Finora ha funzionato solo sulle scimmie e dunque non cominciamo subito a cantar vittoria, ma un farmaco ancora sperimentale pare sia riuscito a ridurre dell’11% la massa grassa di alcune cavie obese. Tale risultato eccezionale è stato ottenuto presso l’Università del Texas MD Anderson Cancer Center, che riporta come questo farmaco sia stato in grado di colpire selettivamente il tessuto adiposo delle scimmie usate come cavie, riducendo l’indice di massa corporea e la circonferenza addominale.
Secondo i medici che l’hanno realizzato, l’errore che veniva fatto finora con i farmaci per perdere peso era che questi sopprimevano lo stimolo della fame, dunque una persona che non aveva fame non mangiava o mangiava poco, finendo con il non avere le forze per qualsiasi attività quotidiana. Nella migliore delle ipotesi questi erano mirati ad accelerare il metabolismo, ma nessuno era così efficace come quello appena creato.

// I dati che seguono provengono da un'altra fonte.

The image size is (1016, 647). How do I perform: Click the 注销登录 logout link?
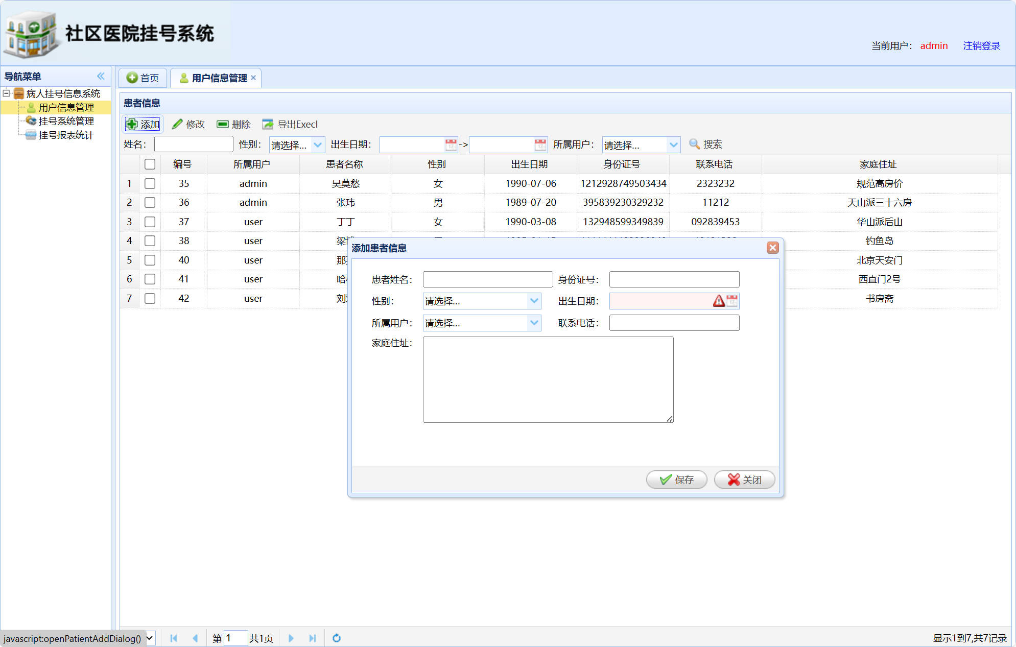click(981, 45)
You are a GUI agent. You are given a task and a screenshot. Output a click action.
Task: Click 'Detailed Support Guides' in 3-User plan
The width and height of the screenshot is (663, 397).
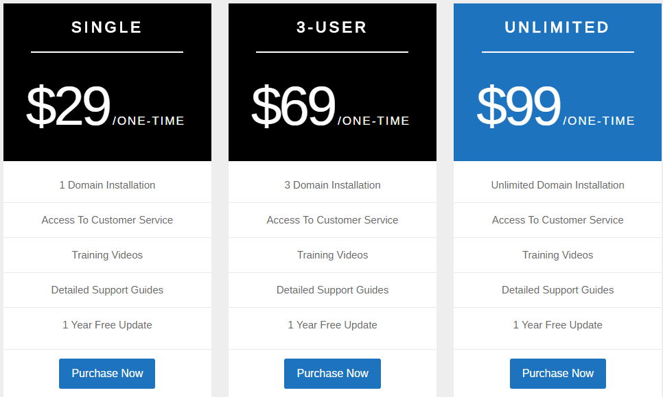[332, 290]
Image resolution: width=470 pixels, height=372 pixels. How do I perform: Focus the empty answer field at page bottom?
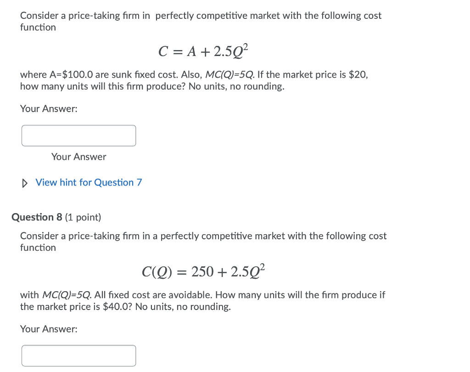point(78,355)
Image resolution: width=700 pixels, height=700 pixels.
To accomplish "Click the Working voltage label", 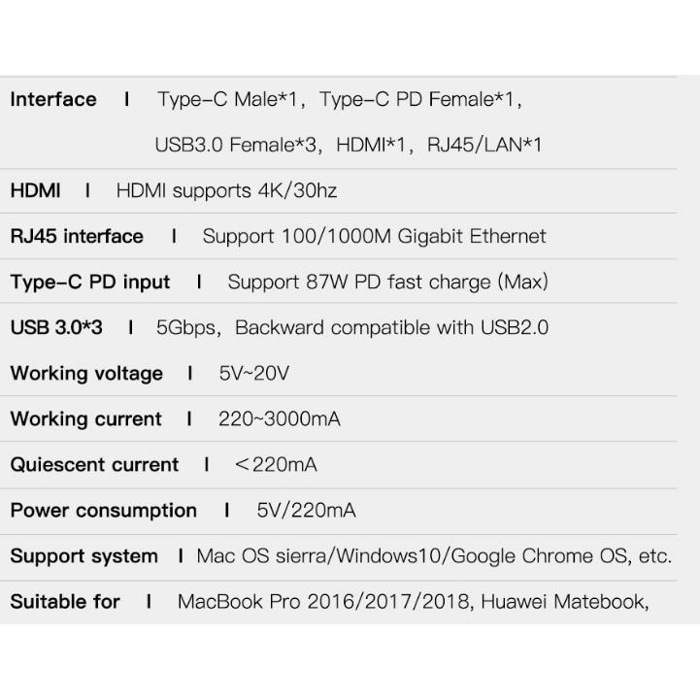I will point(86,373).
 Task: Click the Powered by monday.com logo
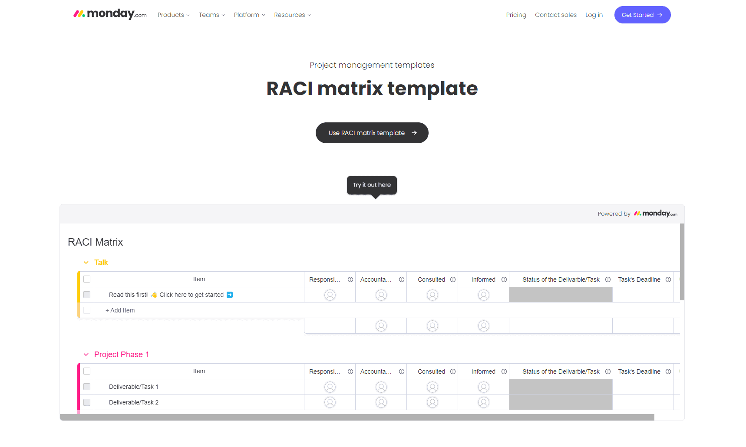coord(655,214)
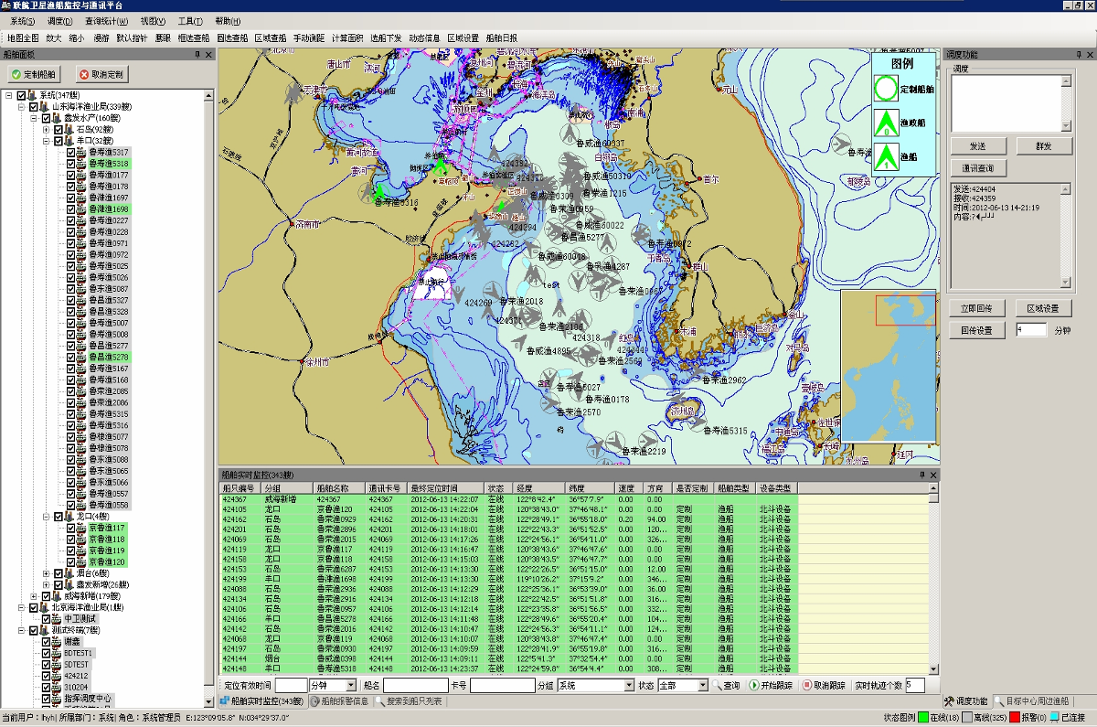
Task: Pin the 船舶面板 panel using pushpin icon
Action: pos(197,55)
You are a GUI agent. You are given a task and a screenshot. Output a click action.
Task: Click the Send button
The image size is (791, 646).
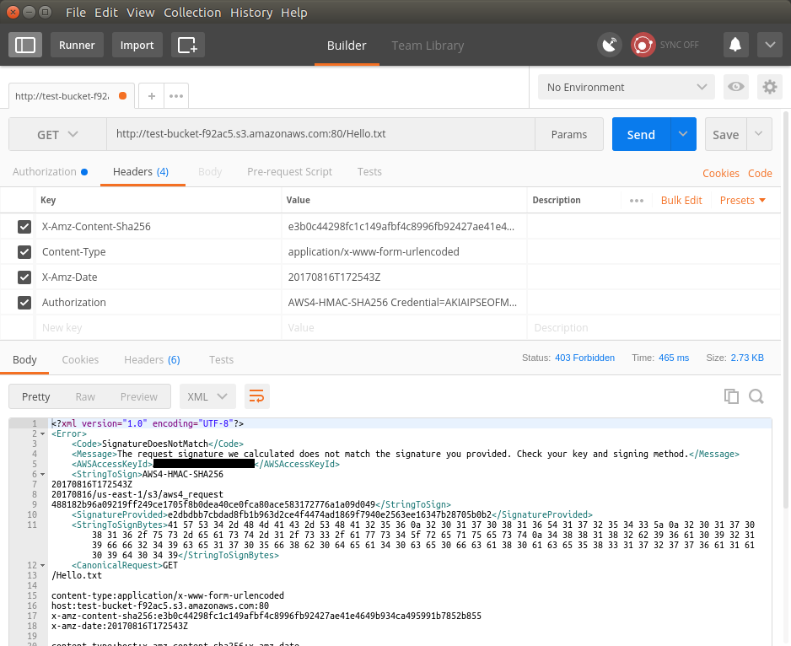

Il nuovo composto crea un agente che si lega ad una proteina che si trova sulla superficie del grasso presente nei vasi sanguigni, e rilascia un peptide sintetico che provoca la morte delle cellule. In questo modo non sono prese di mira tutte le cellule a caso, ma solo quelle del grasso che in questo modo vengono assorbite e metabolizzate.
Per lo studio erano stati testati prima dei topi, su cui si era registrata una riduzione del peso del 30%, poi è toccato alle scimmie (che non seguivano nessuna dieta particolare né facevano attività fisica mirata), perché più vicine all’uomo, su cui la riduzione è stata dell’11%. Vedremo quanto sarà sull’uomo quando si passerà alla fase successiva degli esperimenti.
Lo sviluppo di questo composto per uso umano fornirebbe un’alternativa non chirurgica per ridurre effettivamente l’accumulo di grasso, in contrasto agli attuali farmaci dimagranti che cercano di controllare l’appetito o prevenire l’assorbimento dei grassi alimentari
ha spiegato il co-autore senior Renata Pasqualini del Centro per la Ricerca Applicata sui tumori genito-urinari David H. Koch e docente del MD Anderson.